How to Spend $20
By Eric Hughes
September 2, 2008
Welcome to How to Spend $20, BOP's look at the latest DVDs to hit stores nationwide. This week: Office fans, try to calm yourselves. You can now purchase season four. Also, some other stuff is released, too.
For people who hate people named Toby: The Office: Season Four
Yes, it's finally here - Season Four of NBC's Emmy Award-winning comedy series about the mundane job life inside a paper supply company based in Scranton, Pa. Diehards for the most part criticized the season for its sense of unevenness, lack of continuity and fantastic (verging on very absurd) storylines. But I found a lot to like here, including some of my favorite episodes - Dinner Party, Chair Model - in the show's 66-episode history. In fact, the season finale, packed with a marriage proposal, kinky nerd sex and mistaken mental handicaps, is arguably the series' best to date.
The season seemed to mark the showrunners' knowledge that the show is a definitive hit on NBC's weak schedule, and thus, they noticeably let their guards down in what they felt comfortable in doing with their fine stable of awkward, yet charming characters. With Arrested Development now two years off the air, The Office is without a doubt the funniest thing on current primetime television. Season five kicks off September 25th.
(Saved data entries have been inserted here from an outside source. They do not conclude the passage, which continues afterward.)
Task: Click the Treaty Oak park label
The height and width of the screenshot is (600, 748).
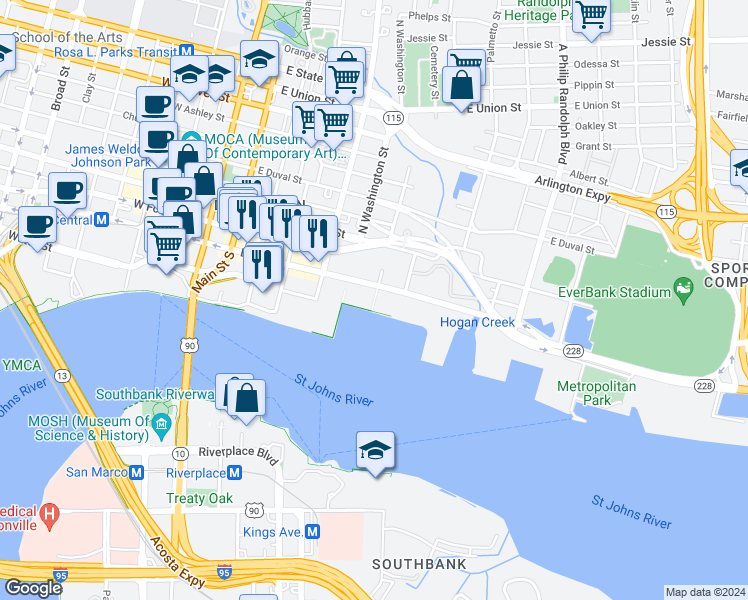Action: point(199,498)
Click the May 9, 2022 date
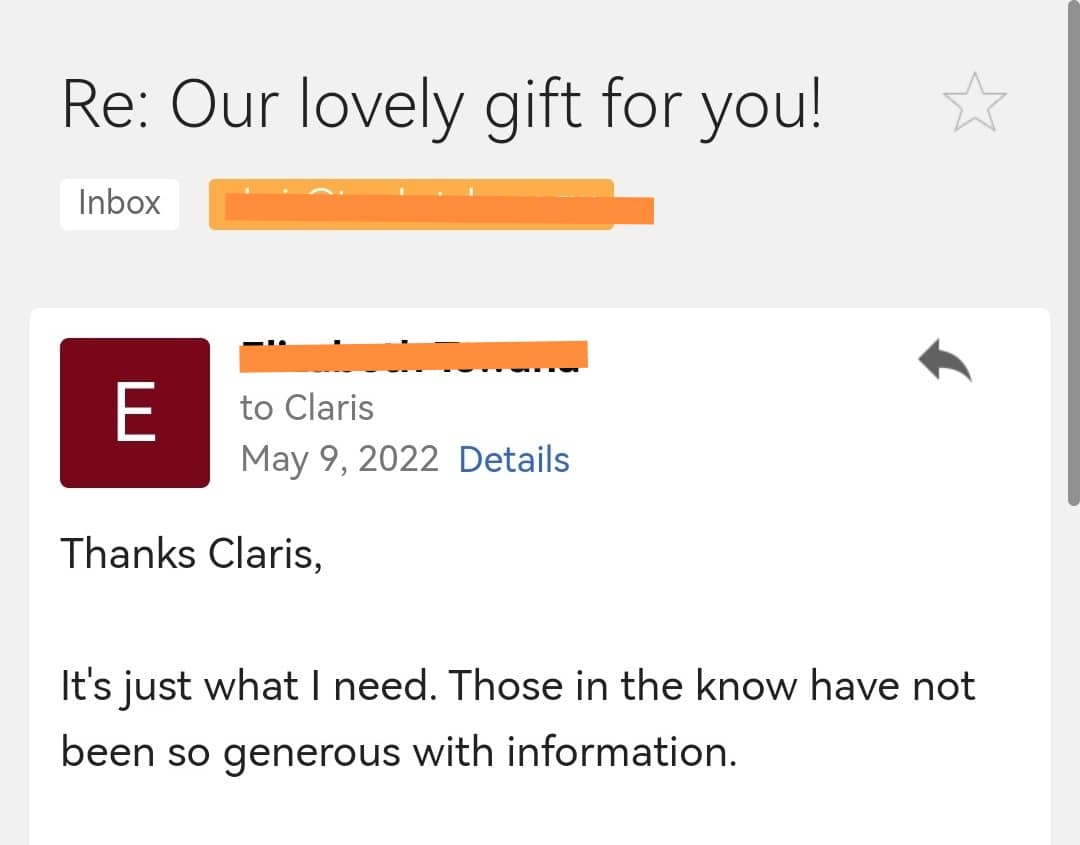The height and width of the screenshot is (845, 1080). point(339,460)
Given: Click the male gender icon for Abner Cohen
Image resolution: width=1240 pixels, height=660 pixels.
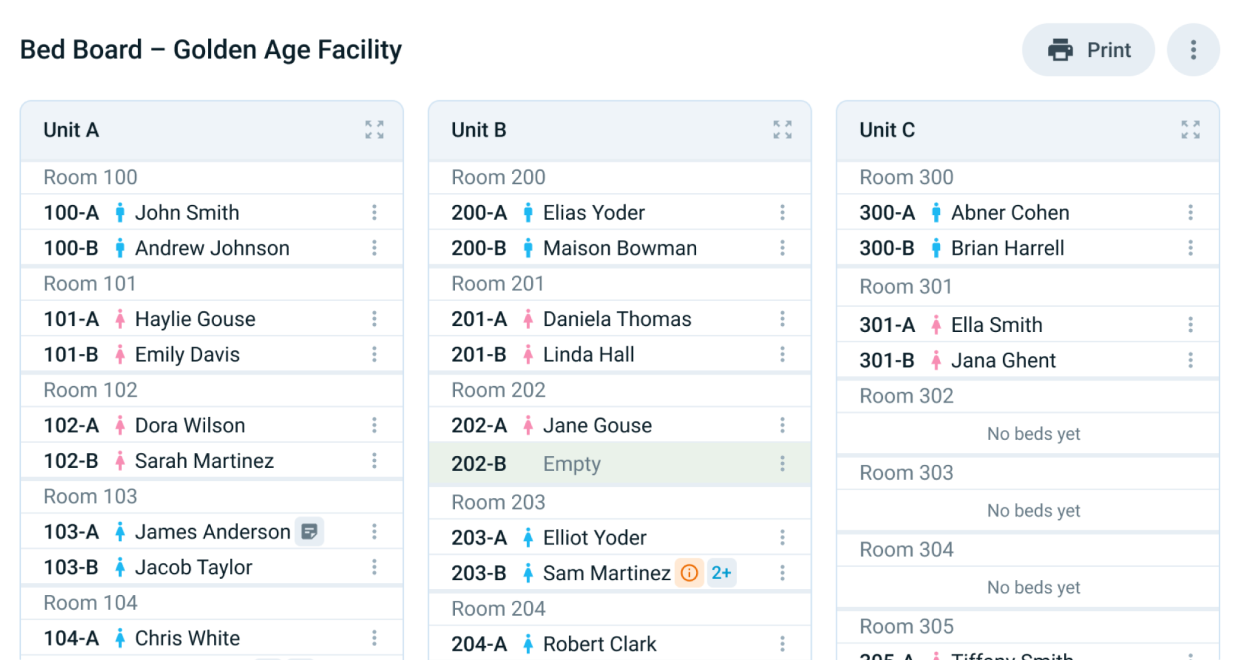Looking at the screenshot, I should tap(937, 212).
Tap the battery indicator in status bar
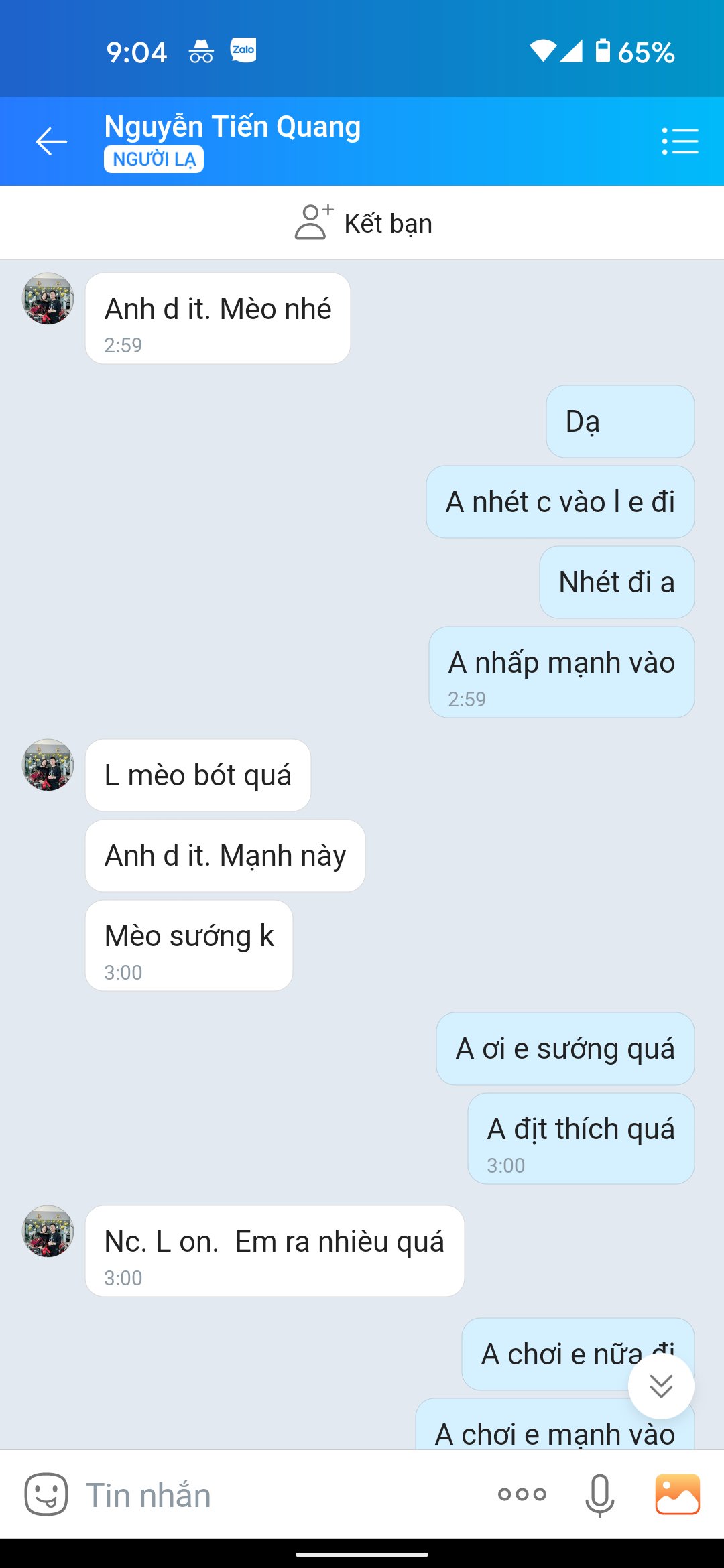 [x=603, y=51]
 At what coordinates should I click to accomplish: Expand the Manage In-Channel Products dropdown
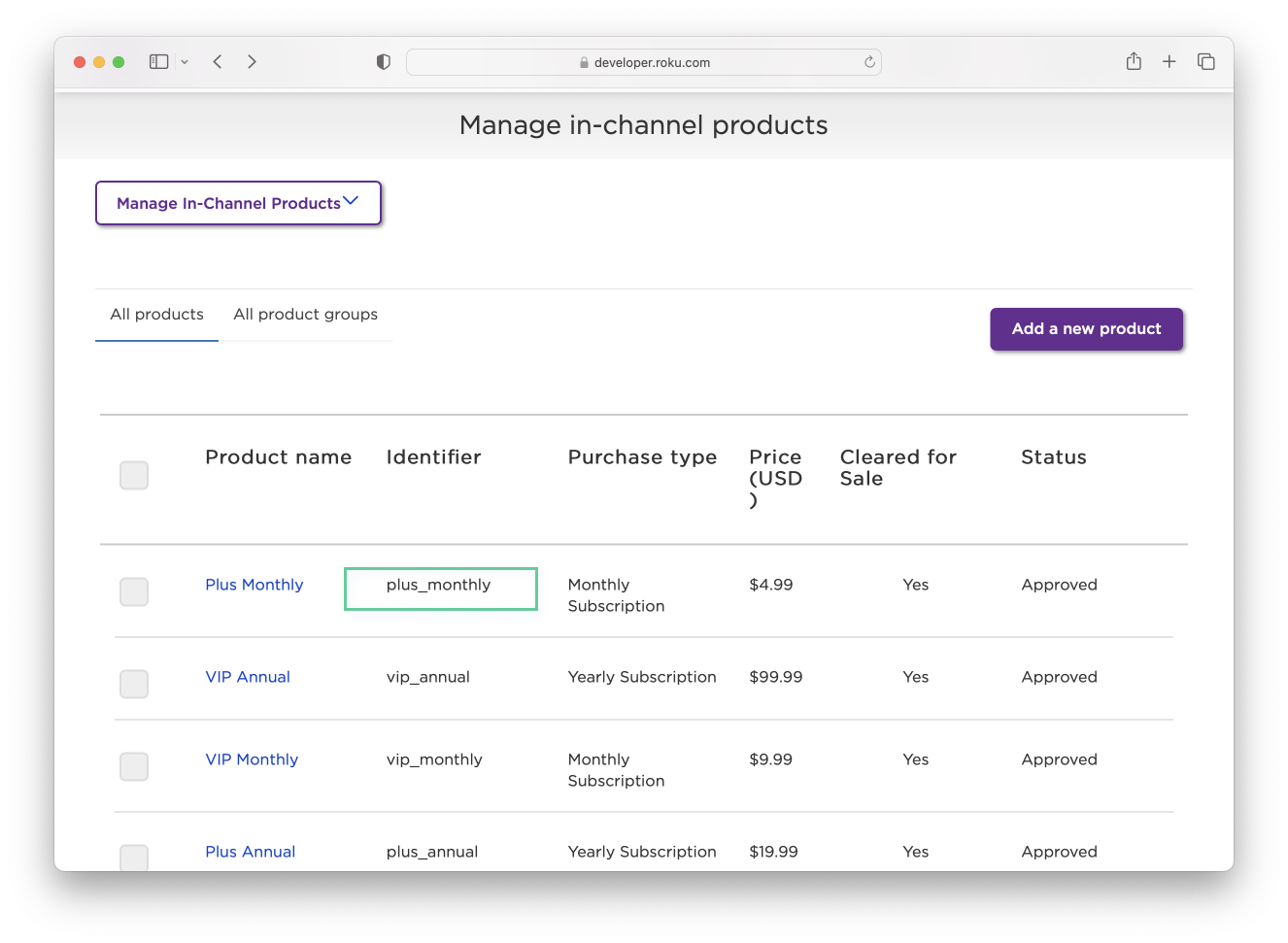point(238,203)
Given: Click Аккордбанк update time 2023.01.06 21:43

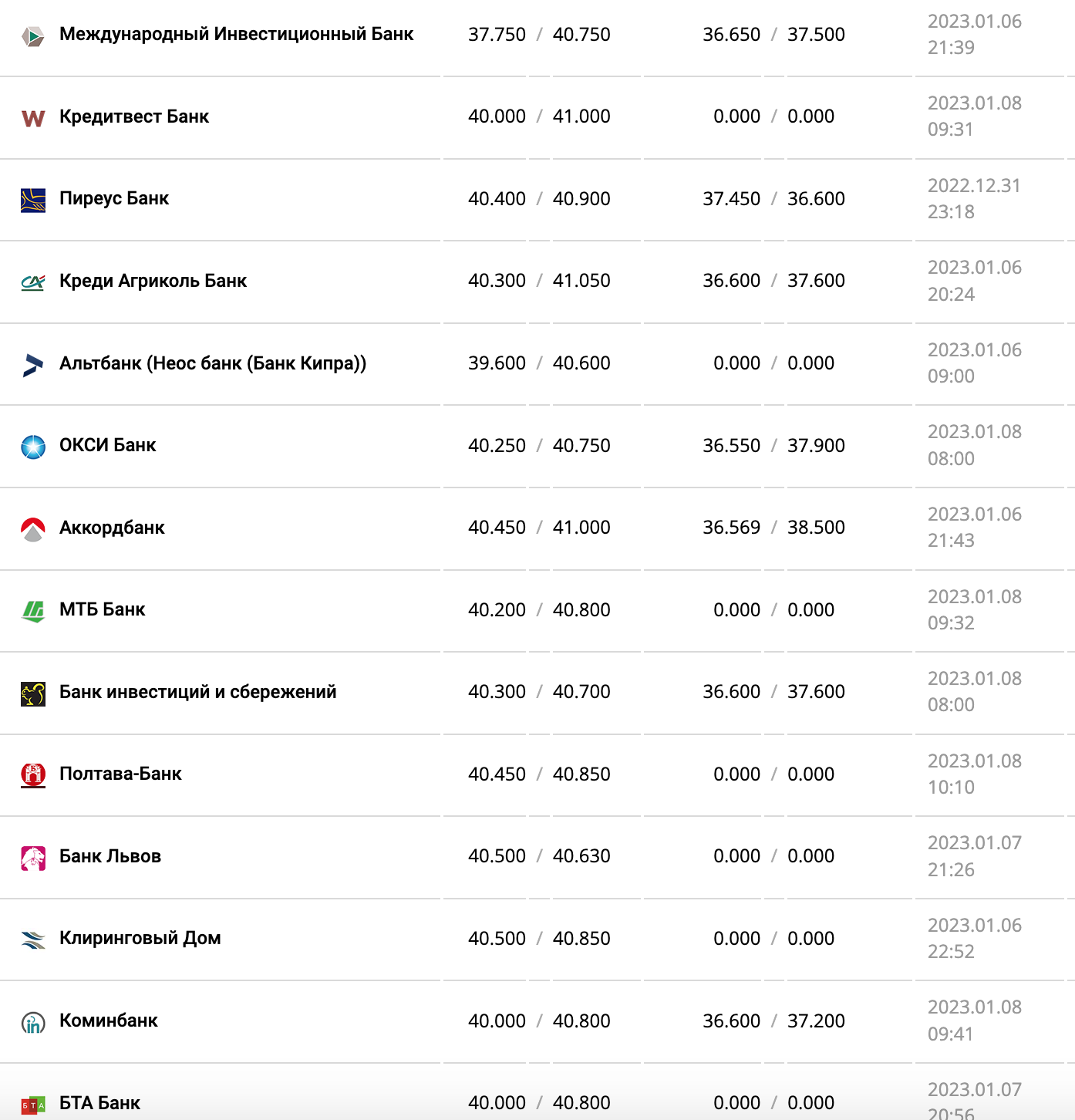Looking at the screenshot, I should coord(974,528).
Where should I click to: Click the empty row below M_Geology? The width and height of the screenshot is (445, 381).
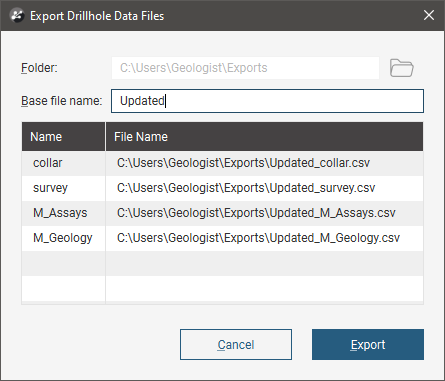(x=223, y=263)
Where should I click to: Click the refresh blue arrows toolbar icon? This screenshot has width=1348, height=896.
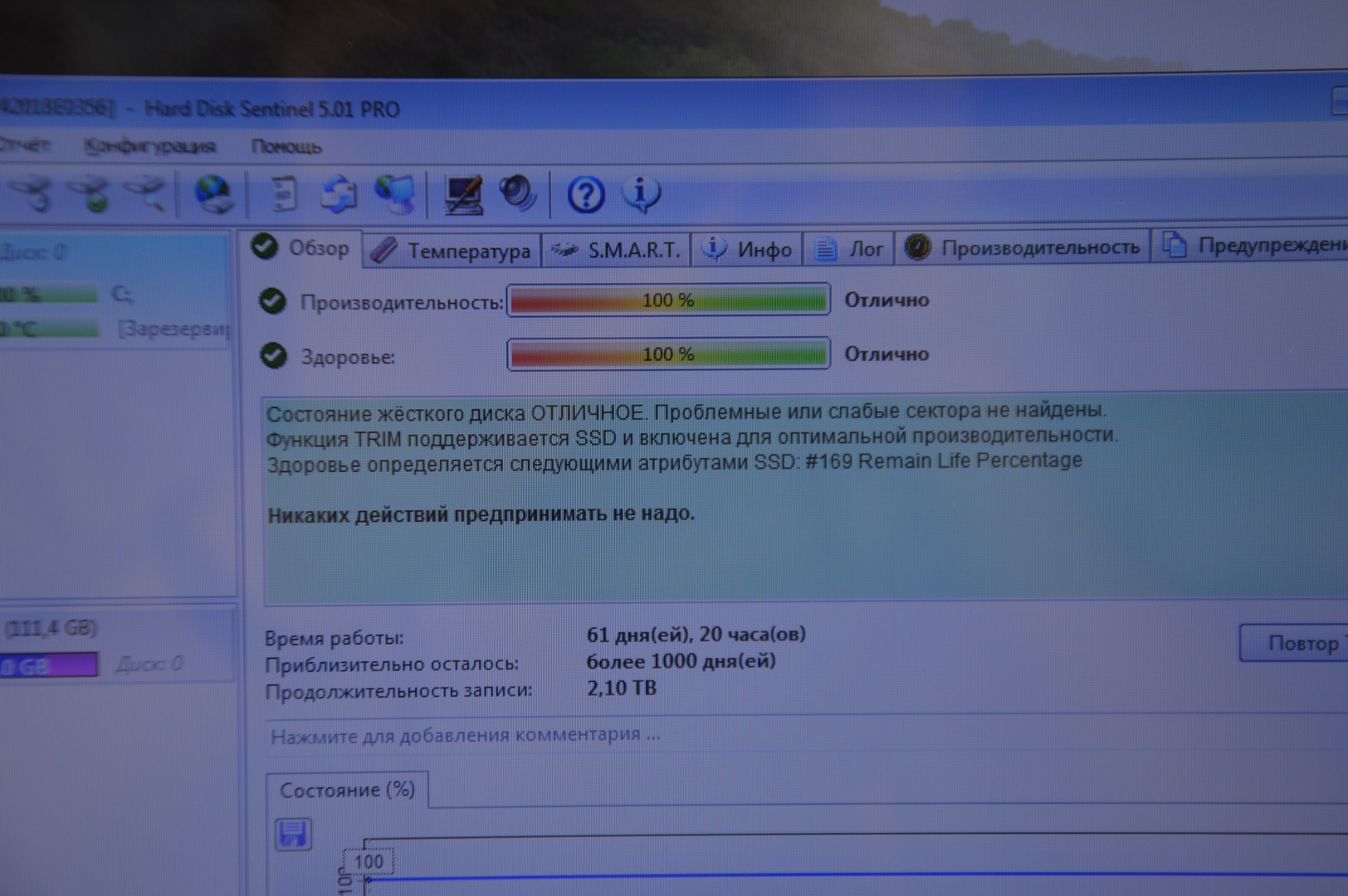pos(339,194)
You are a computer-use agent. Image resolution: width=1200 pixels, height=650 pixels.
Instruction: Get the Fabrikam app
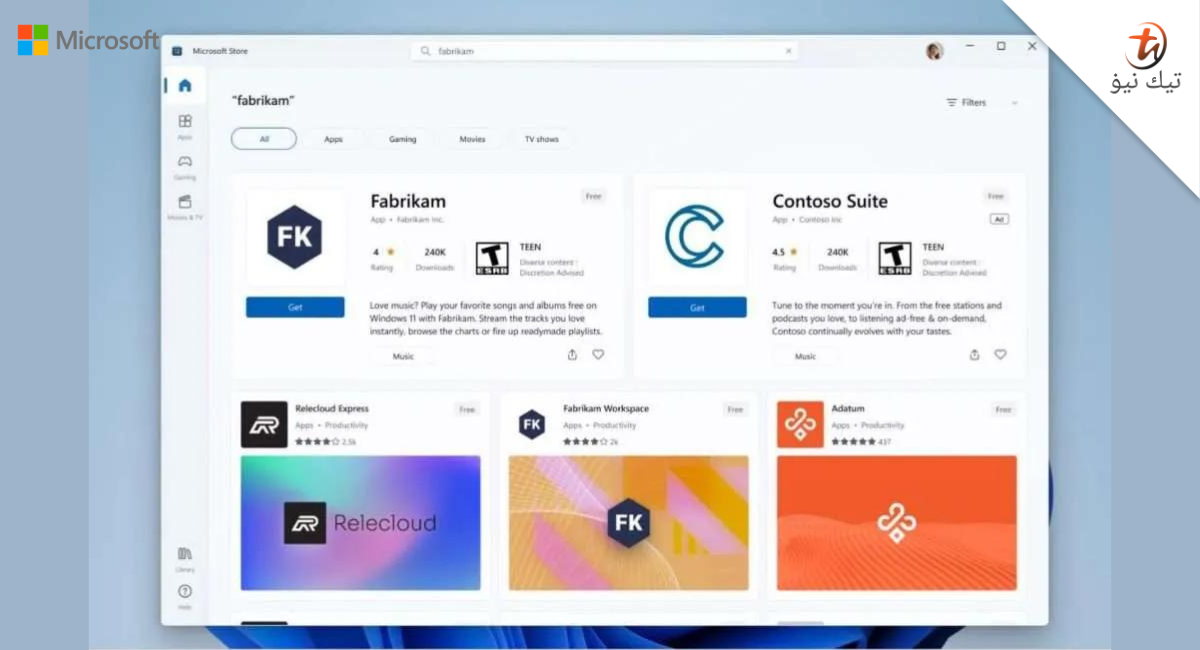point(294,307)
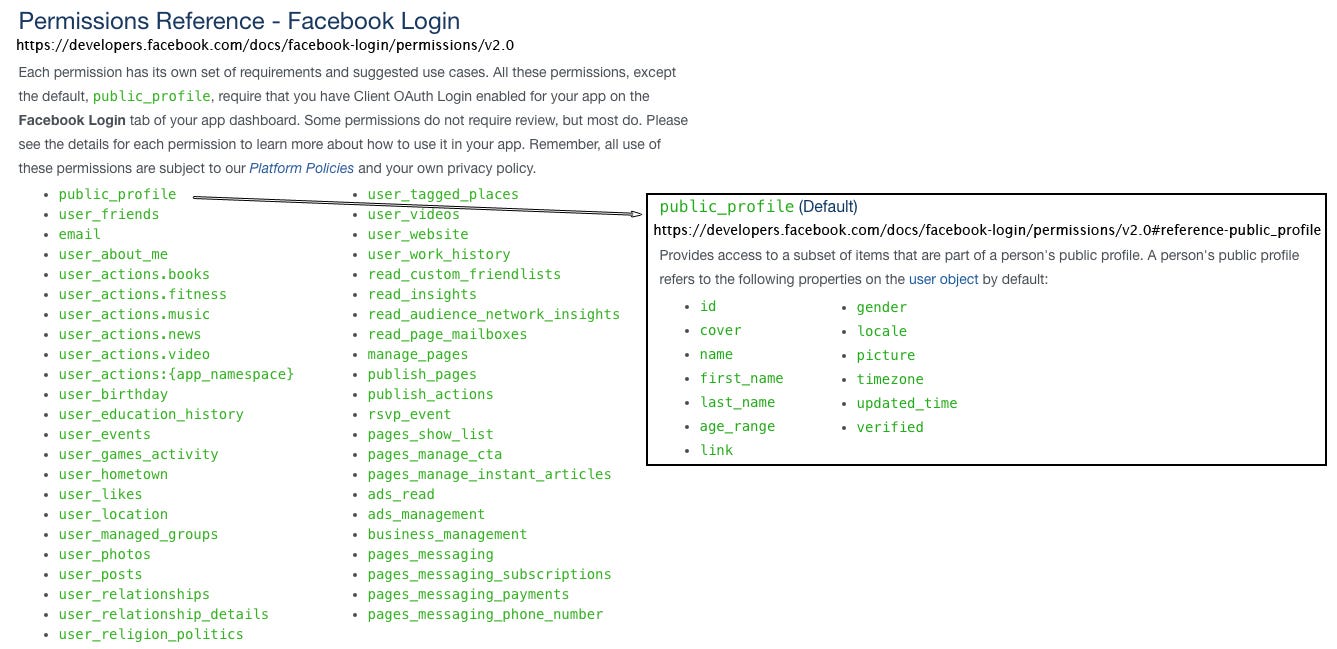Follow the Platform Policies link
The width and height of the screenshot is (1337, 649).
(301, 168)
Disc includes: Deleted scenes, gag reel, outtakes, audio commentaries, The Office Convention featurette
For people who get serious when it comes to food: The Promotion
Need a little more Pam Beesly this week? The Office's real-life counterpart, Jenna Fischer, has a supporting role in Dimension Films' The Promotion, starring two welterweight comedians, John C. Reilly and Seann William Scott. Produced by the Weinsteins, The Promotion features two grocery store managers (Scott and Reilly) who vie for a promotion once a new supermarket opens up a few blocks away. And that's when the competition really heats up, ultimately putting stresses on the boys' financial situations, as well as their respective marriages.
Disc includes: Deleted scenes, audio commentary, Making The Promotion featurette, webisodes, outtakes
For people who are constantly reminded that they are a valued customer, yet must still remain on the line for the next available agent: Outsourced
It sure didn't make a heck of a lot of money (just a hair over $160,000 in domestic dollars), yet never showing in more than eight theaters in a single weekend probably helped matters. It's Outsourced, winner of a number of awards when it made its rounds on the film festival circuit. And critics as a whole loved it too, registering a 77% fresh rating over at Rotten Tomatoes.
Starring Josh Hamilton, the cross-culture comedy centers on a customer call center manager named Todd who finds out that he and his entire department, Western Novelty, have been outsourced to India. Even worse, the man must ship off to India as well to help train his replacement. There, Todd meets up with his eventual replacement, Puro (Asif Basra) and the opinionated Asha (Ayesha Dharker), and discovers along the way that he still has a lot to learn, in reference to India and America and also himself.
Hey, Office fans! Ken Kwapis, who directed several episodes of the series, including the pilot, was tapped by NBC to create a television spinoff of this movie. Well, consider me excited (that's what she said).